Then the subtrees whose roots are in the next level above are fixed, and so on.
Finally, the fixup is applied to the root node, and the tree is turned into a heap (see
Figure 21 ).
That repetition can be programmed easily. Start with the last node on the
next-to-lowest level and work toward the left. Then go to the next higher level. The
node index values then simply run backwards from the index of the last node to the
index of the root.
int n = a.length - 1;
for (int i = (n - 1) / 2; i >= 0; i--)
fixHeap(i, n);
Note that the loop ends with index 0. When working with a given array, we don't have
the luxury of skipping the 0 entry. We consider the 0 entry the root and adjust the
formulas for computing the child and parent index values.
After the array has been turned into a heap, we repeatedly remove the root element.
Recall from the preceding section that removing the root element is achieved by
placing the last element of the tree in the root and calling the fixHeap method.
Rather than moving the root element into a separate array, we will swap the root
element with the last element of the tree and then reduce the tree length. Thus, the
removed root ends up in the last position of the array, which is no longer needed by
the heap. In this way, we can use the same array both to hold the heap (which gets
shorter with each step) and the sorted sequence (which gets longer with each step).
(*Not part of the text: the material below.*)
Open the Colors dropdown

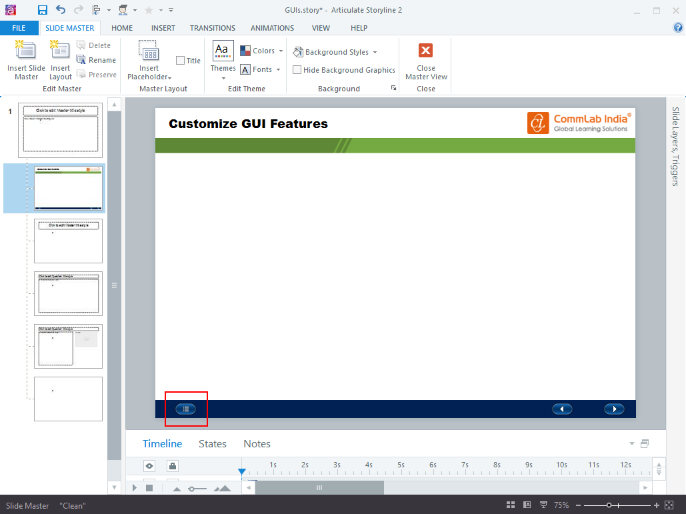click(263, 51)
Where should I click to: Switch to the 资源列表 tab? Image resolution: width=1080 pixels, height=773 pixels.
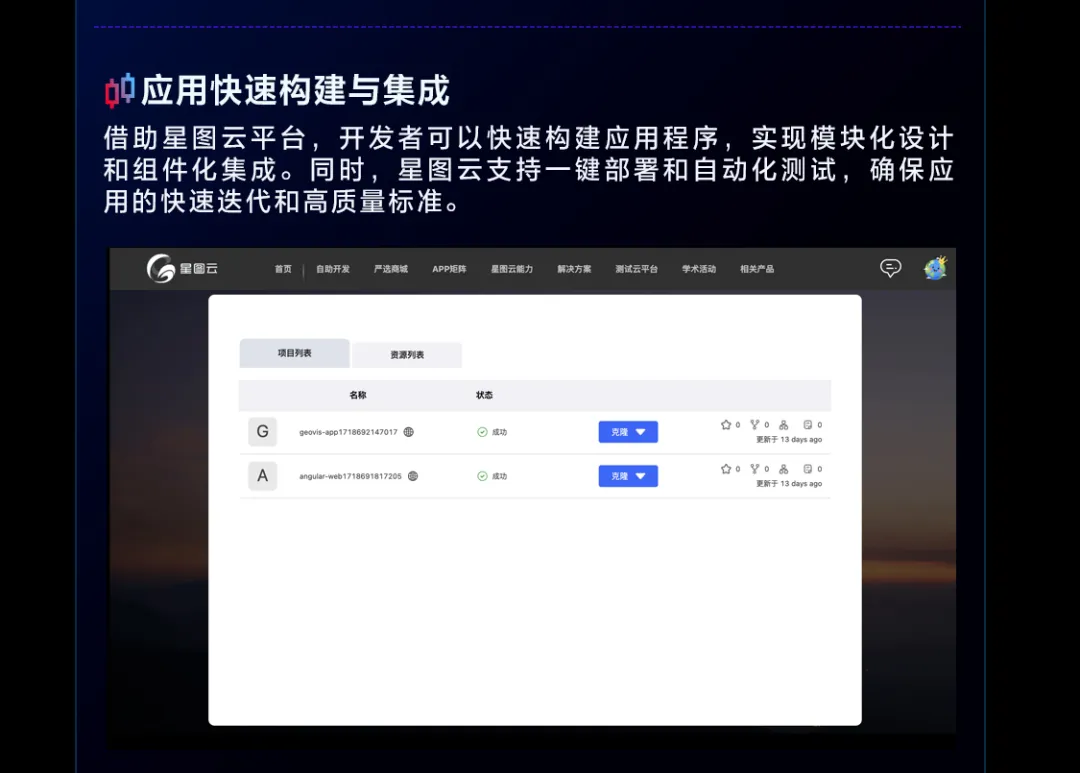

There is just a minor inconvenience. When we use a min-heap, the sorted sequence is
accumulated in reverse order, with the smallest element at the end of the array. We
could reverse the sequence after sorting is complete. However, it is easier to use a
max-heap rather than a min-heap in the heapsort algorithm. With this modification,
the largest value is placed at the end of the array after the first step. After the next
step, the next-largest value is swapped from the heap root to the second position from
the end, and so on (see Figure 22 ).
The following class implements the heapsort algorithm.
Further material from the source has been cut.